Summer Reading Review of Shattering Glass

By Cody T. Inglesby

If anyone were to look back into his high school years, chances are he could remember who his good friends were, the students in each “clique,” and the in-school ranking systems of popularity. High school is a complete society within itself, and with all societies, no matter the period in time or culture, there is a class system. Inside our own personal memories, anyone could pick out the kid who happened to be in the lowest-of-the-low in the teenage caste system:  the kid who anyone and everyone picked on.  Gail Giles uses this as the centerpiece of his suspenseful, engrossing plot of Shattering Glass.

Thaddeus R. Steward IV, or Young as his friends call him, is not that kid; in fact, he’s the exact opposite. (He’s the smart, rich, popular kid in his small Texas high school.)  One of the three friends is Jeff “Coop” Cooper, the star linebacker and small town hero on the varsity football team. While he isn’t exactly the brightest crayon in the box, Coop has his head on straight and focuses on three main things: football, friends, and college scholarships. Next in the posse comes Bob “Bobster” DeMarco who was hailed as the most attractive guy in school. Bobster is the type of guy who jumps from one girl to the next and puts on a complete “rough exterior” act, but still proves to be just as good a friend as anyone.  Last but definitely not least is Rob Haynes, the leader of not just the admired crew, but of practically the entire school. Rob transferred into Brazos Vale High School during his junior year, swooped in like an eagle, and instantly became the alpha male of their entire graduating class. Everything in the lives of this seemingly perfect group is going just great; that is until they are all bystanders in the public humiliation of one of their peers one day during a passing period.
Simon Glass is the textbook geek who no one particularly liked until he was handpicked by Rob Haynes to be transformed. After witnessing Lance Ansley, the school bully, torture and humiliate Simon during a passing period, Rob Haynes turns to Young, our narrator, and informs him that he has plans for Simon Glass: to transform him into into not only Mr. Popularity, but also Class Favorite by the end of the school year. No one exactly knows the motive behind Rob’s plan, but following the leader just like sheep, the crew agrees to transform Simon Glass into everyone’s best friend.

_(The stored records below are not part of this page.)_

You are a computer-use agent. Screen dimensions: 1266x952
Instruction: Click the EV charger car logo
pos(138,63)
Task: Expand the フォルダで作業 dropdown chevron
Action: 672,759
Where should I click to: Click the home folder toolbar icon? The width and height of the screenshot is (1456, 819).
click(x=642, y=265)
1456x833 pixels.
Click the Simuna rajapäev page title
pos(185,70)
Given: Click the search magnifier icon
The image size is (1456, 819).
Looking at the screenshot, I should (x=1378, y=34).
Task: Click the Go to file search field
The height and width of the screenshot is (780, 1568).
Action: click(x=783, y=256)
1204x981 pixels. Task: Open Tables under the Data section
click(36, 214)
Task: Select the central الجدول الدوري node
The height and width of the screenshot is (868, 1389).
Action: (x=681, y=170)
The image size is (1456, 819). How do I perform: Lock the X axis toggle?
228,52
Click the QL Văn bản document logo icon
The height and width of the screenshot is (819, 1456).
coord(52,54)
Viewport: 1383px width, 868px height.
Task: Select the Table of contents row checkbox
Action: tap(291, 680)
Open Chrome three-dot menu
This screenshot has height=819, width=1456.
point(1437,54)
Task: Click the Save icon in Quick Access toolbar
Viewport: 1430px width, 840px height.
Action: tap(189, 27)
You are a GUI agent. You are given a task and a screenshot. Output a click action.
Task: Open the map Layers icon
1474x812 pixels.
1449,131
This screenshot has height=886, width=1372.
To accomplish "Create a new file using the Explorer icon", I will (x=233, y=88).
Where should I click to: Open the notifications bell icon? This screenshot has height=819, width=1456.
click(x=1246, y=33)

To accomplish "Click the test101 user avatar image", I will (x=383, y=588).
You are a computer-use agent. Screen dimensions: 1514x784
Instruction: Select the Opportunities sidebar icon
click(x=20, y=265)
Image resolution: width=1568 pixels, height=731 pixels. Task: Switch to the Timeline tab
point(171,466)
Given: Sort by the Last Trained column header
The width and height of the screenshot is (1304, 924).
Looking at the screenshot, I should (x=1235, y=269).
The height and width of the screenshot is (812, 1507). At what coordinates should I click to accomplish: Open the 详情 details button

Things start out simple.  They change up Glass’s clothes, get him a new haircut, and even invite him to beach hangouts with all their friends. With Glass’s newfound swagger, the plan actually began to look like it would work, but soon enough, things start to trail off course. Simon becomes a little too confident in his fresh role, and as he becomes more power hungry, Rob becomes more and more controlling of how Simon acts. In the end, people are despicably blackmailed, dark and horrible secrets are revealed, and even the heart of Young’s girlfriend is broken.

Shattering Glass touches the mind of both the reader and the narrator by effectively emphasizing emotions that we all are accustomed to: anger, regret, fear, and betrayal. Toward the end of the novel, feelings of suspense and anxiety are perfectly portrayed as the reader could easily feel like he were in the shoes of Young. The build ups and changes of not just Simon Glass, but of the attitudes of each main character were pulled off almost perfectly. With the creative and irreplaceable illustrations of each character’s emotions and changes in each page throughout the book, the people in the novel become incredibly realistic, believable, and nearly lifelike.

The story not only portrays the lives of these four teenage boys, but also shows us a little something about human nature. People naturally feel the need to hide the truth from one another in fear of being judged, especially during the teenage years due to extreme self-consciousness, which is amazingly displayed all throughout Shattering Glass. One final aspect I truly enjoy about Shattering Glass is the quote at the beginning of each chapter. They foretell the rest of the story very well, and give away slight hints as to what is going to happen without telling too much or too little.

The only major criticism for this book is that the ending is told to the reader within the first paragraph of the novel, or could even be found on the back cover, which I believe was the only poor choice taken by Giles in writing this book. Personally, I am not a fan of spoilers, and the fact that the end of the novel was revealed on the first page really dropped the book on my scale. I also felt that the ending happened all too suddenly, and there should have been a more climactic build up leading to it.

Perhaps it was the fact that Giles was a former high school teacher in Texas that made her so capable of relating to teens like Rob and Young. With her years of teaching and interacting with hundreds of students, Giles has all the experience she needs in order to write this story effectively. Considering that she’s a female teacher, I think she outstandingly shows the inner emotions and perspective of a male high school student. Now living with her husband and children still in Texas, Giles has proven that luminary writers can come from the most humblest of backgrounds, including a small-town English teacher. All in all, Shattering Glass was an excellent novel that I would recommend to any friend, family member, or person simply looking for a good read.